2. Administrative staff confirmed this information was not on file for child 1.

Plan of Correction: Not available online. Contact Inspector for more information.

Standard #: 8VAC20-780-70
Description: Based on record review and interview, the center failed to maintain staff records containing all required elements.

Evidence:
1. The employment record for staff 6 was empty and lacked any information.
a. Administrative staff confirmed that all required information for staff 6 was missing and could not be located during the inspection.

Plan of Correction: Not available online. Contact Inspector for more information.

Standard #: 8VAC20-780-240-A
Description: Based on record review, the center failed to ensure that The Virginia Department of Education-sponsored orientation course shall be completed within 90 calendar days of employment for all staff.

Evidence:
1. Staff 4, hire date 06/18/2022, lacks documentation of Virginia Preservice training.

Plan of Correction: Not available online. Contact Inspector for more information.

Standard #: 8VAC20-780-245-A
Description: Based on record review, the center failed to ensure that staff shall complete annually a minimum of 16 hours of training appropriate to the age of children in care.

Evidence:
1. Staff 5, hire date 06/15/2020, lacks documentation of any annual training for 2021 and 2022.

Plan of Correction: Not available online. Contact Inspector for more information.

Standard #: 8VAC20-780-340-D
Description: Based on observation, the center failed to ensure that in each grouping of children at least one staff member who meets the qualifications of a program leader or program director shall be regularly present.
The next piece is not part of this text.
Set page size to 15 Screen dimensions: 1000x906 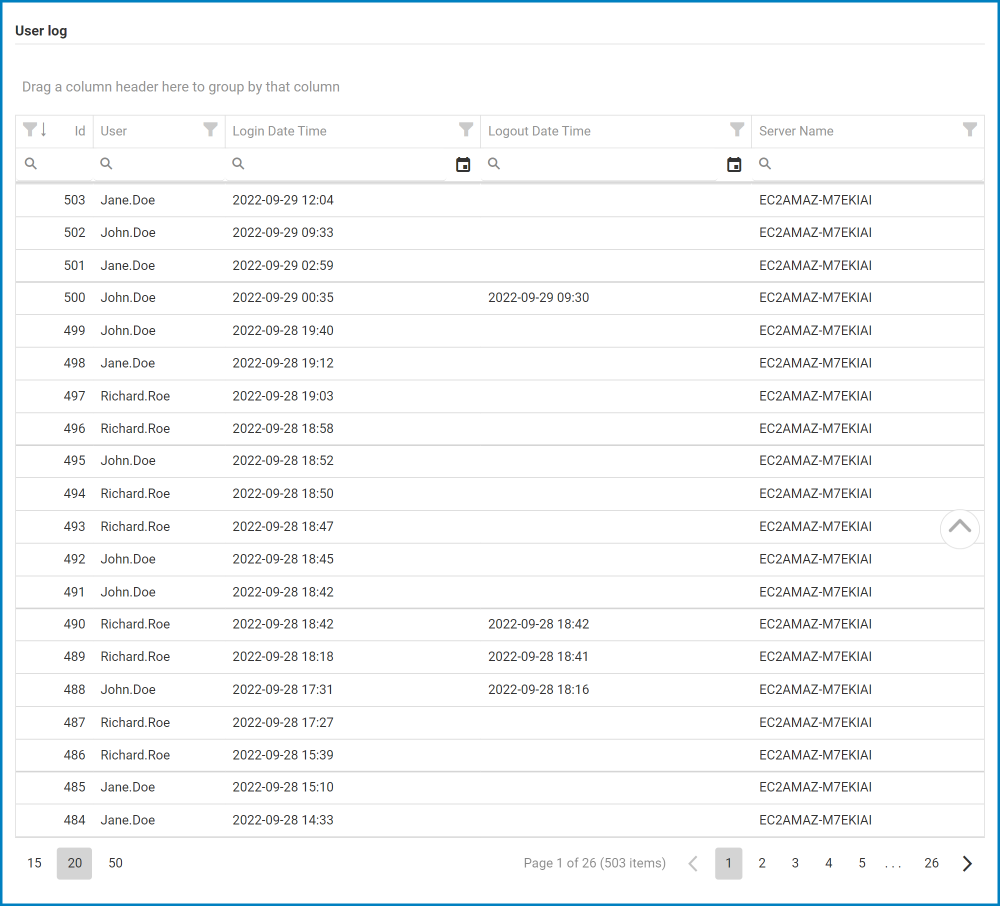34,863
Such a program leader shall supervise no more than two aides.

Evidence:
1. The five staff observed caring for children during the inspection lacked documentation to demonstrate they possess the education, certification and experience required to meet program leader qualifications.
2. Administrative staff confirmed that none of the five staff, caring for children, met program leader qualifications.

Plan of Correction: Not available online. Contact Inspector for more information.
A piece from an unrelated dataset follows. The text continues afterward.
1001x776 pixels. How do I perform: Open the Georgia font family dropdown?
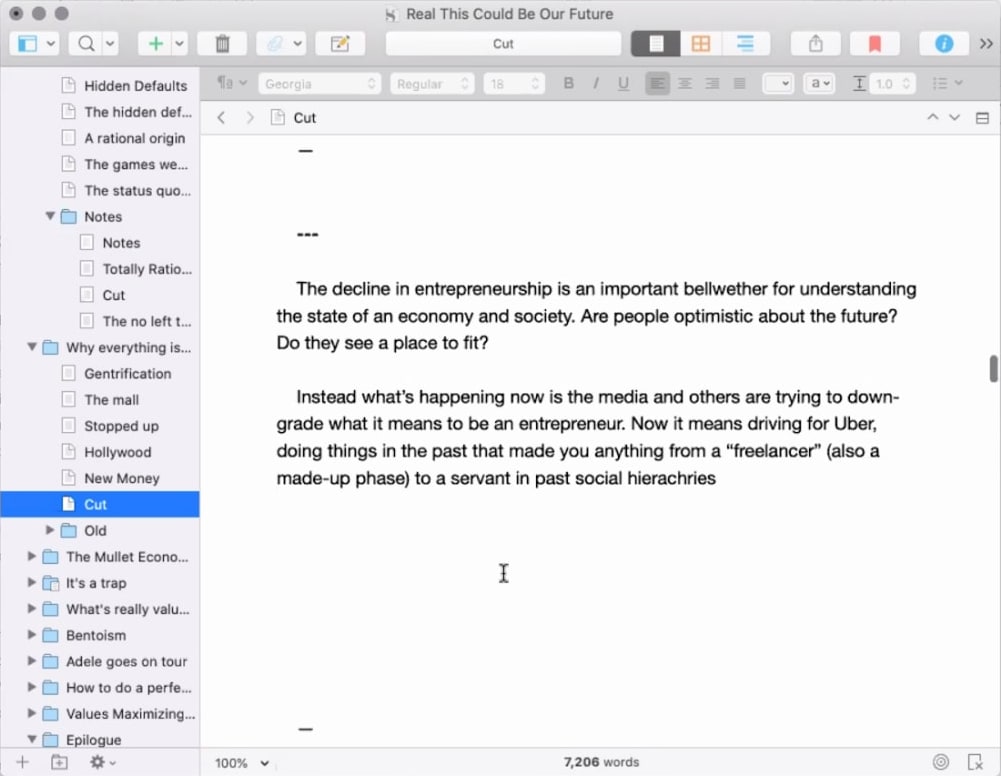319,84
Standard #: 8VAC20-780-430-K
Description: Based on observation, the center failed to ensure that provision shall be made for an individual place for each child's personal belongings.

Evidence:
Approximately 15 coats, backpacks and lunch containers were observed stored on a table in the multi purpose room. These items were all piled on the table in such a way that all of the items were touching and in some cases completely covering up items underneath..
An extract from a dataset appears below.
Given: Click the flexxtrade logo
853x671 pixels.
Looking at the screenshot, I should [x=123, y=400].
Plan of Correction: Not available online. Contact Inspector for more information.

Standard #: 8VAC20-780-550-D
Description: Based on record review and interview, the center failed to implement a monthly practice evacuation drill.

Evidence:
1. The emergency fire drill practice log did not indicate if a fire drill was conducted in August of 2022.
2. Administrative staff stated she was not sure if a fire drill was done in August of 2022.

Plan of Correction: Not available online. Contact Inspector for more information.

Standard #: 8VAC20-780-560-G
Description: Based on observation, the center failed to ensure that when food is brought from home the food container shall be clearly dated and labeled in a way that identifies the owner.

Evidence:
1. Five of five lunch containers reviewed were not dated.
2. Two of five lunch containers reviewed lacked a name label.

Plan of Correction: Not available online. Contact Inspector for more information.

Disclaimer:

A compliance history is in no way a rating for a facility.

The online compliance history includes only information after July 1, 2003. In addition, the online compliance history includes information regarding adverse actions that may be the subject of a pending appeal. An adverse action is not final until a provider has exhausted or waived all due process rights. For compliance history prior to July 1, 2003, or information regarding the status of pending adverse actions, please contact the Licensing Inspector listed in the facility's information. The Virginia Department of Social Services (VDSS) is not responsible for any errors in or omissions from the compliance history information.